VI DOMINGO DEL T.O. - LA CONFIANZA

La liturgia de este sexto domingo del tiempo ordinario nos hace reflexionar sobre la confianza: ¿En qué o quién pones tu confianza? ¿De quién te fías? Hoy en día, con tan solo una mirada a nuestro entorno, vemos que va creciendo la confianza en el dinero; en los falsos estilos de vida ofrecidos por una sociedad que cada día refleja menos a Dios, que acepta cada vez menos la tristeza, que pregona la alegría constante, la euforia de aprovechar cada momento de la existencia. Vemos que apenas se respetan los valores inherentes a la vida humana: parece que estos valores inalienables ya no son sostenidos en nuestra cultura.

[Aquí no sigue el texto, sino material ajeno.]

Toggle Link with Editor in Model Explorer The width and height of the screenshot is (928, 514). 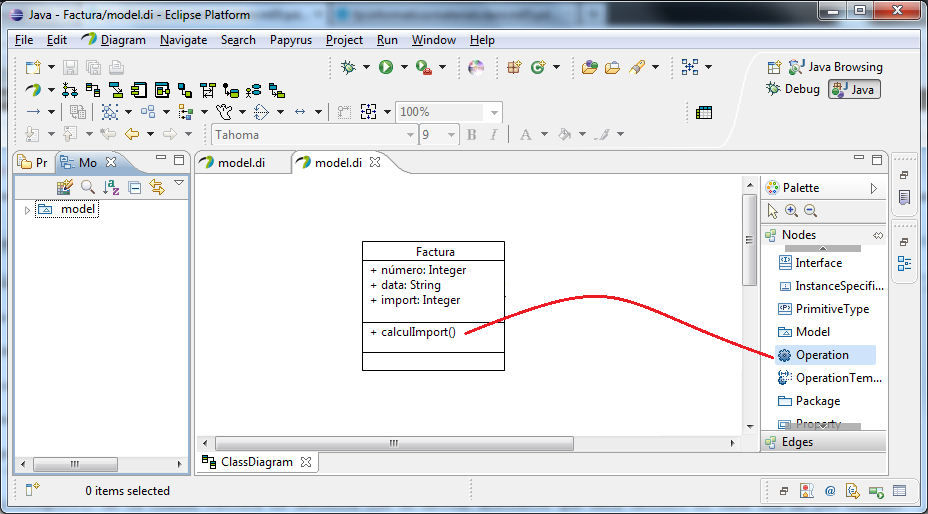pyautogui.click(x=156, y=187)
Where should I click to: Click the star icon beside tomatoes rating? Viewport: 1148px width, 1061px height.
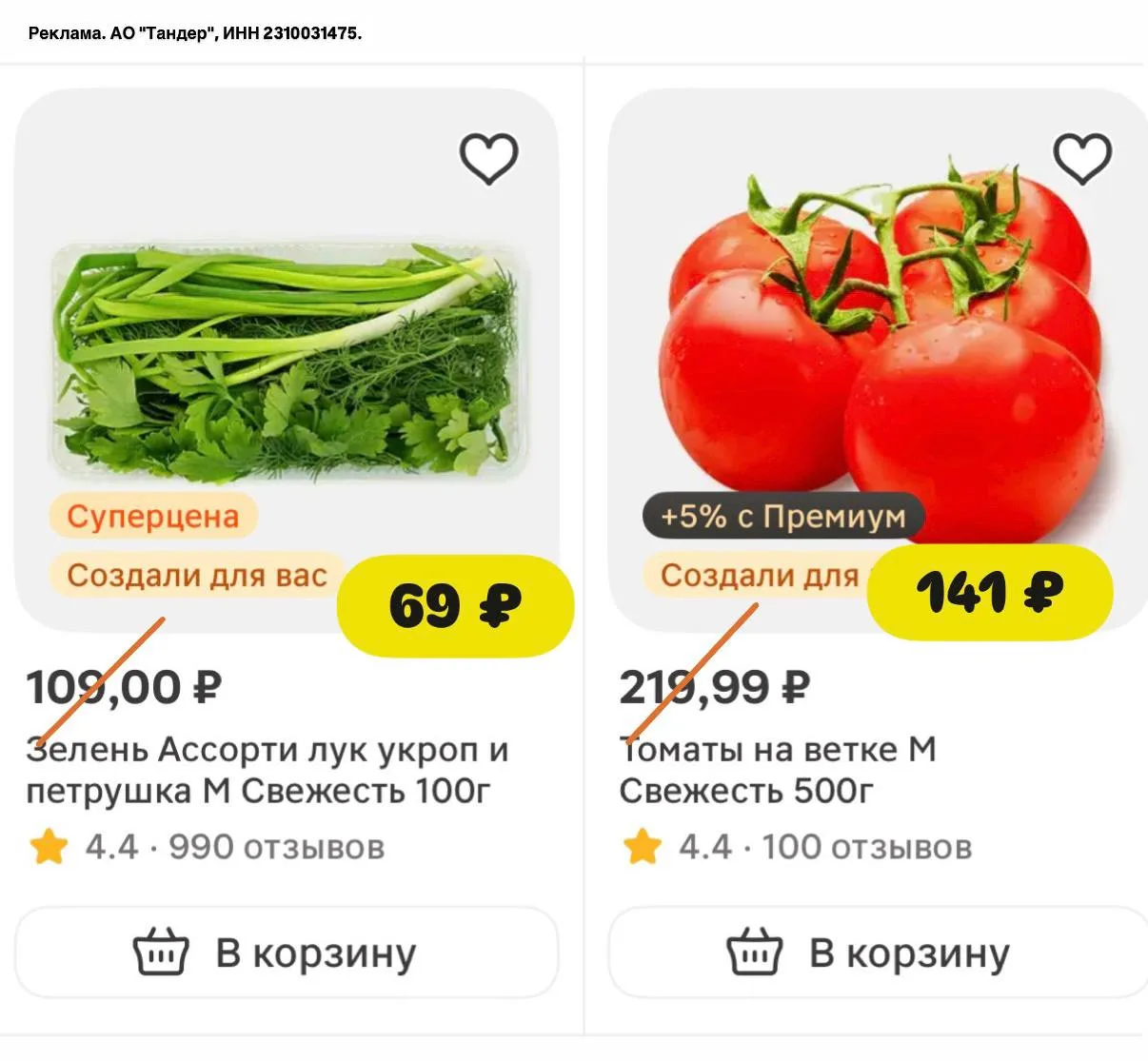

¿En quién tenemos puesta nuestra mirada? Es muy importante poder contestar esa pregunta, pues «donde está tu tesoro, allí estará tu corazón» (Mt 6, 21). Hermanos, ¡nuestra fe, nuestra confianza, está en Jesucristo! Profesar eso significa poner a Dios en el centro de todos los acontecimientos de la vida; significa tenerlo como punto gravitacional de nuestra existencia.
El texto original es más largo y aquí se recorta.